Elle plaide également contre la peine de mort. On ne peut ignorer la participation de Donald Trump. Par effet de "communication" on peut projeter sur lui tout ce que dénonce la série comme s'il en avait ete une cause parmis d'autres. Mais ce n'est qu'un effet. Voulu ( je pense et c'est légitime selon moi) ou non. Le seul reproche (mot bien pauvre) objectif que nous pourrions lui faire, au regard de ce qu'on nous montre, ce sont ses positions pour la peine de mort. On nous suggère d'imaginer des innocents condamnés et exécutés. Or la peine de mort est une atrocité et une absurdité. Et elle révèle plus clairement sa nature, qui est celle d'un crime, quand elle frappe un innocent. Tous les hommes sont innocents pour la mort.

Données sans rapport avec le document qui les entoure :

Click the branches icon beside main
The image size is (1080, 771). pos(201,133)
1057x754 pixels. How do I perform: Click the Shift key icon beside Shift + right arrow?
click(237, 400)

Enfin, peut-etre plus discrètement, When they see us dénonce aussi une justice et des lois trop répressives (reinsertion impossible etc) qui ne sont plus là pour réparer et/ou punir mais pour écarter et détruire. Cette justice ne permet plus cette redemption toujours possible et que l'on peut espérer de criminels. Au contraire elle les entraîne toujours davantage à être hors-la-loi.
Le seul obstacle au bohneur auquel l'Homme aspire c'est l'injustice. Cette série est très violente et infiniment triste car elle la montre. Elle nous montre son visage et nous permet de la regarder distinctement. En même temps elle la denonce en nous rappellant de ne jamais la tolérer. C'est la force du message de When they see us que d'être universel.
Qui que nous soyons et quoi que nous pensions.